I thought, at least, I'd escape jealousy in my own bathroom. I was flipping though my latest magazine arrivals, shaking my head, mental note to self: "buy gold flats," when it happened again. Martha Beck addresses our competitive natures and our tendency to play the "er" game in this month's O Magazine. Okay, that's mine--I call it the "er" game. Is she smarter, prettier, thinner, richer than I am? Martha calls it "a setup for failure." I have to agree. Though, I'd take it a step further. It's more like a setup to gain five pounds (because you immediately try to diet), a master plan for biting off all your nails, and a guarantee that you'll end up crying, feeling like you'll never be good enough. Well fcuk that noise!
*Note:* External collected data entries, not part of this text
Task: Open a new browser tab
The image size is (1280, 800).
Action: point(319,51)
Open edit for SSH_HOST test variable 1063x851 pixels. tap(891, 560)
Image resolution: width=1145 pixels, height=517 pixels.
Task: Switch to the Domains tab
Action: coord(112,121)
I am good enough, and if you don't think so, go play in someone else's sandbox; I like mine the way it is. Besides, this isn’t about you. What was I even thinking, letting myself feel like shit based on what anyone else thinks? I’m Good Enough, I’m Smart Enough, and Doggone It, People Like Me! Besides, I have killer hair, so go throw sand somewhere else.
Martha suggests you pay attention to any of these telltale signs of your assbackwards thinking:
You get irritable or depressed when someone else succeeds.
You don’t feel loved or loving.
Meeting a successful person, you feel anxious rather than honored.
You actively hope for others to do badly or to fail
You criticize everyone and believe everyone is criticizing you.
I felt better after seeing the list. I wasn’t on it. Not in one sentence. I’ve never been competitive with anyone but myself. I took stock for a minute to figure out why that is, worried it was some self-fulfilling prophecy anchored in a fear of failure. As in, “I don’t care if I ‘win’ because I know I’ll fail anyway.” It’s just not the case.
Growing up, I loved swimming until I was on the swim team. I loved to race to beat my own times, but once a starting block, lanes, and prizes came into the picture, I wanted none of it. As long as I sucked, I was happy because the focus was on improving, but once I improved and began to come in first place, it was no longer about me. It was about winning. So I stopped swimming.
Two days ago, out of the blue, I was asked, "What do you think the difference is between jealousy and envy?" To which I responded, without missing a beat, "Jealousy is about you." Then I just blinked in silence. "Jealousy is about your own insecurities, whereas envy is about admiration. Envy isn't destructive; it's wistful." I hate when I'm jealous, mostly because I know it's my problem. I don't mind being envious, but jealousy gets me hating myself. Then I went back to reading The Times Book Review of Katherine Harrison’s new book, Envy. Man, can she write. I’m so jealous. Ahem, envious.